Financial Institutions

The following sample Finance essay is 421 words long, in MLA format, and written at the undergraduate level. It has been downloaded 492 times and is available for you to use, free of charge.

Investing in any security market is an excellent way for an investor to make liquid assets earn money. The many different kinds of securities allow for investors to customize their risk and reward ratios or target what parts of the market they are most interested in supporting. If investors did not buy securities, many businesses would struggle or fail, but security markets make it possible for investors of all kinds to put their free capital to work earning money and strengthening the economy. Investing in the stock market specifically is one of the most balanced forms of security investment, in terms of risk and reward. Virtually anyone can make stock market investments thanks to the OTC market, it’s easy and affordable for investors regardless of how much they have to invest. Stock market returns are relatively immediate and stable, unlike some of the longer term or, conversely, more volatile types of security investment.

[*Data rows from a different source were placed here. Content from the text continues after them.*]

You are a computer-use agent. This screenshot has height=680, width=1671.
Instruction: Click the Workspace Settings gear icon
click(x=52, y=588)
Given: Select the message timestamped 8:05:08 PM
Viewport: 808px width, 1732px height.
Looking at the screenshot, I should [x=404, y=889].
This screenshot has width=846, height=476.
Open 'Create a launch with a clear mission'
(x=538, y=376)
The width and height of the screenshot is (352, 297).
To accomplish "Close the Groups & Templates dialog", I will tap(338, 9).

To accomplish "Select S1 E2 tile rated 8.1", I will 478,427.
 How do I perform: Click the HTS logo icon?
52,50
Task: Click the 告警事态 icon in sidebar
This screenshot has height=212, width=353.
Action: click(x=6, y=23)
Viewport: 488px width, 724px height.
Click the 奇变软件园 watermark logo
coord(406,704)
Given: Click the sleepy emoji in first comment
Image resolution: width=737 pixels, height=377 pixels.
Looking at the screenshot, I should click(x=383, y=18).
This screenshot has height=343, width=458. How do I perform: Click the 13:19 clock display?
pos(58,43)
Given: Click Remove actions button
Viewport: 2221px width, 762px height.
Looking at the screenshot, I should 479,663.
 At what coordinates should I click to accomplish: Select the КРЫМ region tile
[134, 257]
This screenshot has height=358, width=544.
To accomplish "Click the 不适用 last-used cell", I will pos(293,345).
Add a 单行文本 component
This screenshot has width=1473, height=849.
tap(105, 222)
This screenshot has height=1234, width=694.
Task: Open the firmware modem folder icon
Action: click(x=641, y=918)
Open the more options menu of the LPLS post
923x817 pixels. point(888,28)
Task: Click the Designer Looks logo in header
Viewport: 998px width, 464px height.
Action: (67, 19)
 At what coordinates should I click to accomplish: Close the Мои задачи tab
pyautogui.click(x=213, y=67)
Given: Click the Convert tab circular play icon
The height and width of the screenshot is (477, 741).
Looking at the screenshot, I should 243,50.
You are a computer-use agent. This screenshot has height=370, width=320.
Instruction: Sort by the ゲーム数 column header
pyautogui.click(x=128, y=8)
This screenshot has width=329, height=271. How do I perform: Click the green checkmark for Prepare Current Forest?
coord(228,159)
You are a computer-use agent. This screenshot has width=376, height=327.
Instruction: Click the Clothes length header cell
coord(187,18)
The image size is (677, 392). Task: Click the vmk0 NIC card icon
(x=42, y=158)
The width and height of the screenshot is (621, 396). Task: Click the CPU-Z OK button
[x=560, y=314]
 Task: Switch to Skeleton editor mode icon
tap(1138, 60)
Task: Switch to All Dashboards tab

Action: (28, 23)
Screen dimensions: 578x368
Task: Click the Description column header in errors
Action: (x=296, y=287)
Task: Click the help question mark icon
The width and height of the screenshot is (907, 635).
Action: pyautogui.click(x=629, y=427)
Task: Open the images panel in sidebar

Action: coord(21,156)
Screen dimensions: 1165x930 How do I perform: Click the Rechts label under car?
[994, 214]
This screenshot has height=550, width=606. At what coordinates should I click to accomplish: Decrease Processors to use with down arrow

The only way to have a deliberate and meaningful impact on the economy is through the study of financial institutions. There is no market without the institutions that operate within that market. In particular it is important to understand the role of the Fed and major banks to understand how inflation and the amount of currency in the market is controlled. Value of equity and risk of investments are also better understood through the study of insurance companies and investment firms. These institutions control the creation and flow of money and the only way to be a part of that system is to understand it, a process that begins with study. The study of financial institutions also helps a student of finance choose a career path as there are many different roles to be filled.

Risk sharing is a way for investors to minimize their individual risk by sharing losses across a group of other investors. Generally, it involves a shared reserve pool group member pay premiums into and are compensated out of when losses are incurred. This method of self-insurance typically benefits from the mutual interest of several different parties, though it could theoretically be formed by investors of many different kinds. A common example of risk sharing would be a vendor and its sole remaining supplier sharing the risk of a product failing to sell as well as projected. This model would not only protect both business from the impact of loss, but it incentivizes both businesses to help the other succeed. Shared risk implies shared responsibility for success.